### Material to process

>>>>

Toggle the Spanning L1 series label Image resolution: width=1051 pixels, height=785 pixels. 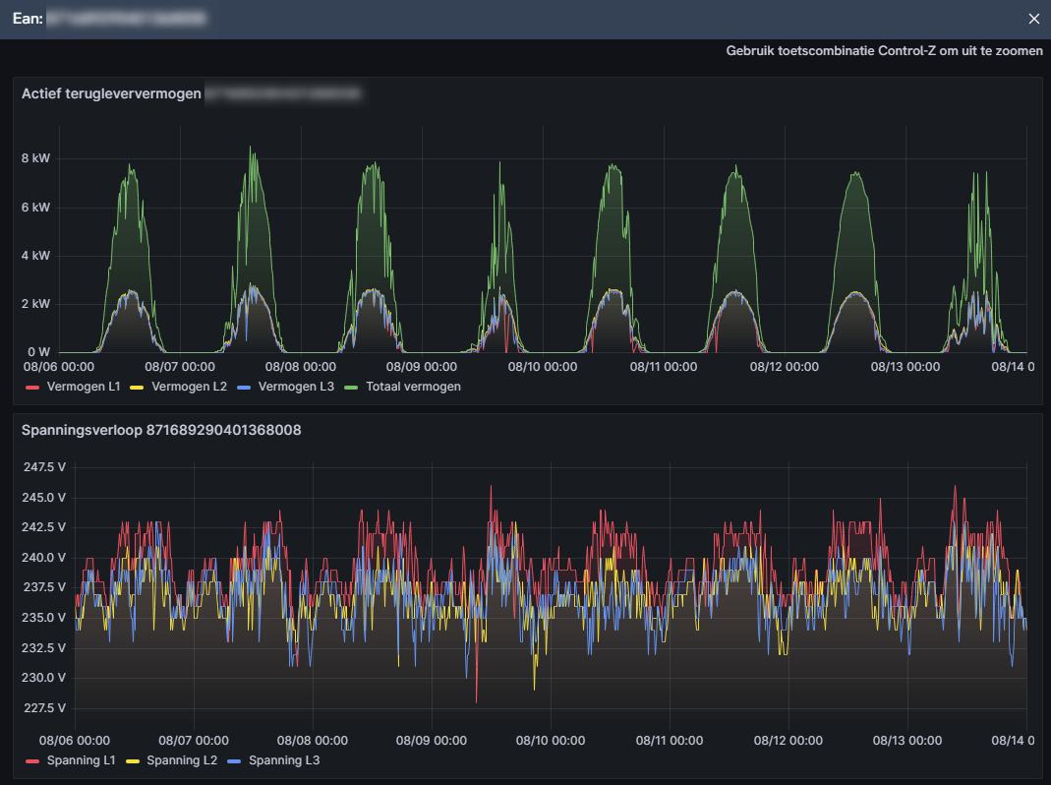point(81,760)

<<<<
>>>>

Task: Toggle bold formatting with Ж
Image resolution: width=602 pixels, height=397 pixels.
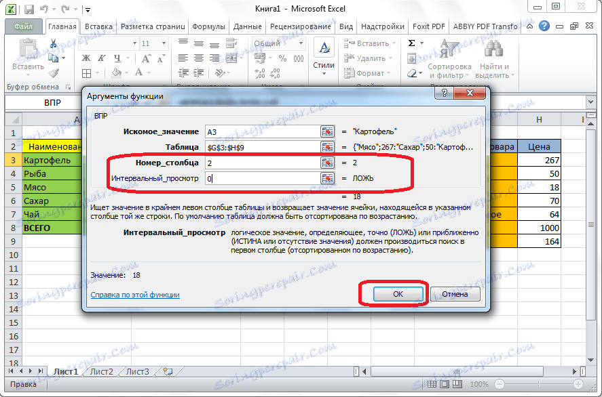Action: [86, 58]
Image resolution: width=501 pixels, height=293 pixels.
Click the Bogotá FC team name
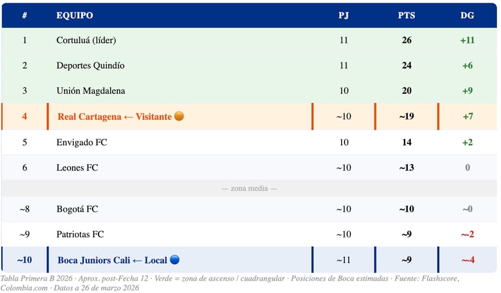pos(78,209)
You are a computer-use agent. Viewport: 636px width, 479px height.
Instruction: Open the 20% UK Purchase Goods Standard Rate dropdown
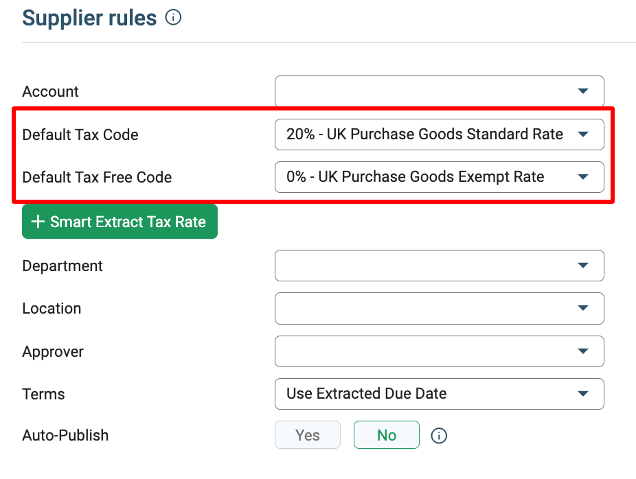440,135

<<<<

### Your objective
Give the lines above again exactly, from the one containing "Image resolution: width=602" to the one containing "You are a computer-use", both included, but leave out the pictures.

### Answer section
Image resolution: width=602 pixels, height=397 pixels.
Action: [86, 58]
Image resolution: width=501 pixels, height=293 pixels.
Click the Bogotá FC team name
pos(78,209)
You are a computer-use agent. Viewport: 636px width, 479px height.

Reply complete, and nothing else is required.